The background to this request is that the Applicants intend to initiate proceedings against the (former) directors and the indirect shareholder of Hunkemöller, in which, inter alia, damages would be claimed. One of the allegations made against them is that, by cooperating in the up‑tiering, they acted unlawfully towards the Applicants. Prior to initiating such proceedings, the Applicants wish to further establish their legal position. They therefore seek inspection of, inter alia, minutes, correspondence between the (former) directors, and financing documentation relating to the up‑tiering. In addition, they request the court to order a preliminary examination of witnesses.
Applicable law
All Respondents are resident in the Netherlands. After declaring itself competent to rule on the application pursuant to Article 4(1) of the Brussels I bis Regulation, the Amsterdam District Court assesses which law is applicable. As proceedings are conducted before a Dutch court, Dutch law applies to procedural matters pursuant to Article 10:3 of the Dutch Civil Code (BW). In addition, Dutch law also applies to the substantive law pursuant to Article 10:119 BW, as the application relates to a potential directors’ liability claim and Hunkemöller is a company incorporated under Dutch law.
Notably, in assessing the substantive law, the court refers to both subsections (d) and (e) of Article 10:119 BW. Subsection (d) concerns liability of directors towards the company. However, this does not appear to be a case of internal directors’ liability.
Bond terms and intercreditor agreement
The bond terms governed by New York law contain a no‑action clause and a no recourse against others clause. These provisions stipulate, inter alia, that directors are not liable for obligations of Hunkemöller as issuer of the bonds, and that legal actions by individual bondholders in connection with the bond terms are excluded. In an intercreditor agreement governed by English law, the English courts are designated as having jurisdiction over disputes arising from that agreement.

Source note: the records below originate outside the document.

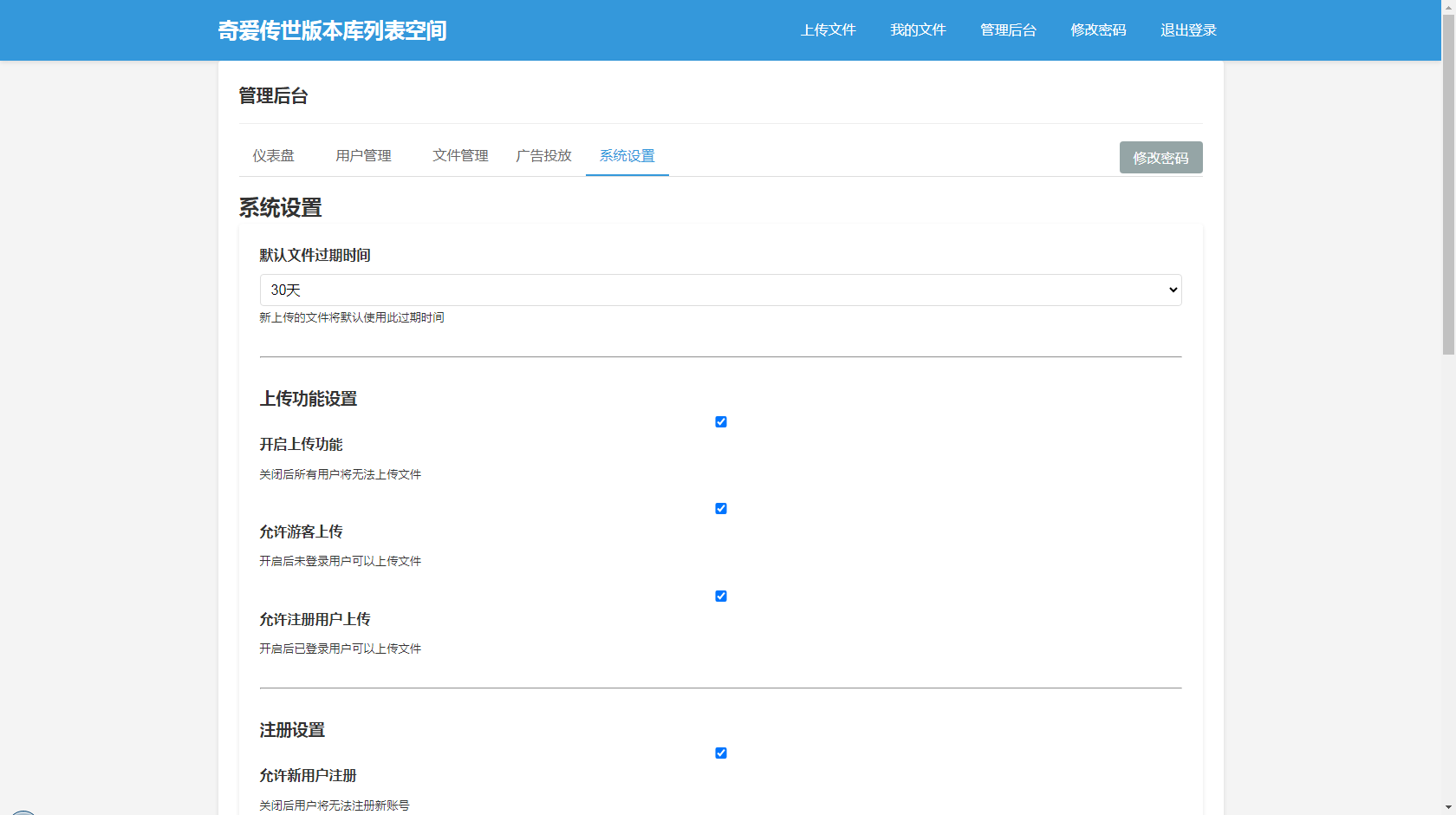Click 修改密码 link in the blue header
The width and height of the screenshot is (1456, 815).
pos(1098,30)
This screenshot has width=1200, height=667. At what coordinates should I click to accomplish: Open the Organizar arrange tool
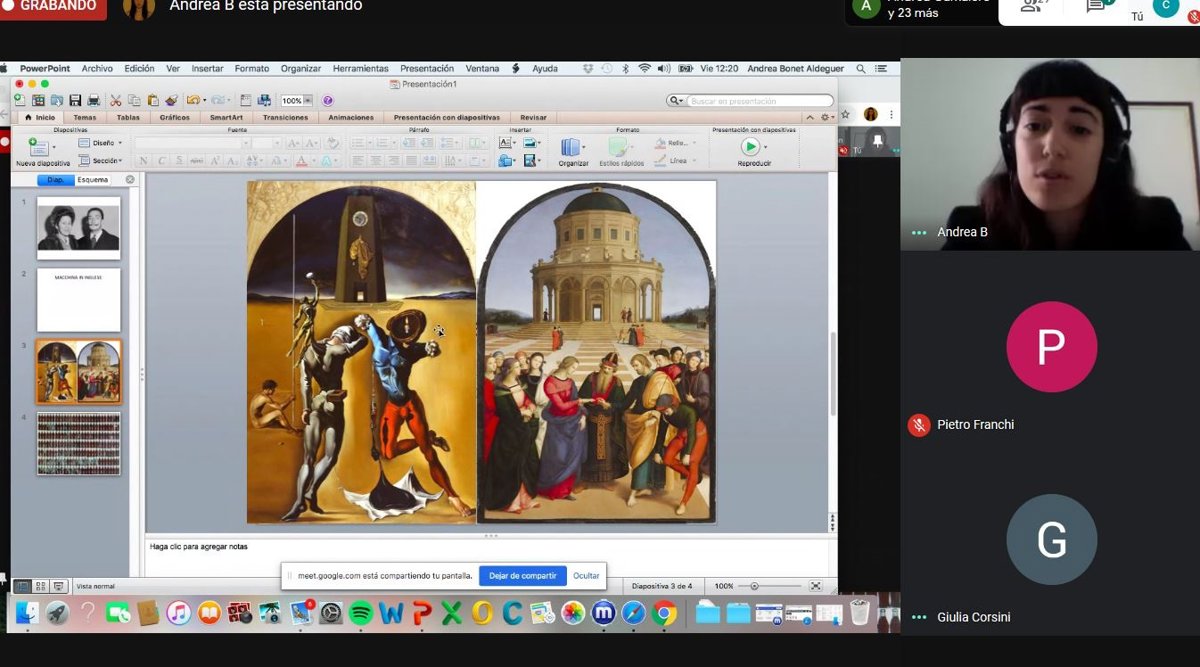(572, 148)
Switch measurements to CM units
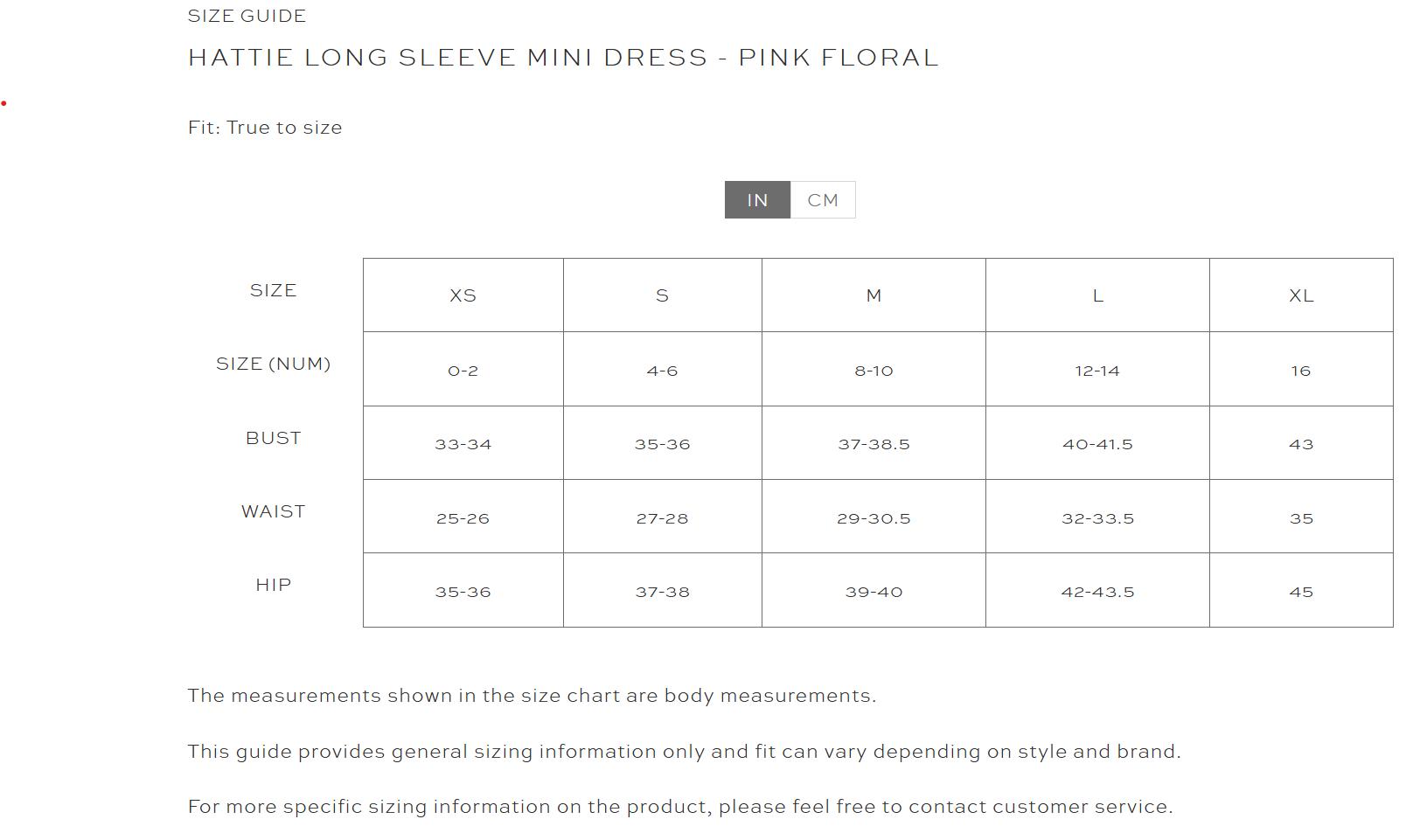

The court provisionally assumes that these provisions do not preclude a claim by the Applicants based on tort. As regards the provision in the intercreditor agreement, this appears correct at first glance, as the Applicants are not parties to that agreement and therefore are not bound by it.
Court assessment
The court finds no formal grounds preventing consideration of the application. However, it dismisses the application on substantive grounds. One of the reasons for dismissal is that the Applicants insufficiently specify the alleged wrongdoing attributable to the (former) directors and the indirect shareholder. In addition, the court considers that, for ‘ordinary’ directors’ liability, it is also required that the company itself is liable or has otherwise acted unlawfully. Only once the proceedings in the United States and possibly in England have been concluded will it be established whether this requirement is met. Finally, the court notes that the Applicants have not argued that there is directors’ liability independent of the conduct of the company concerned.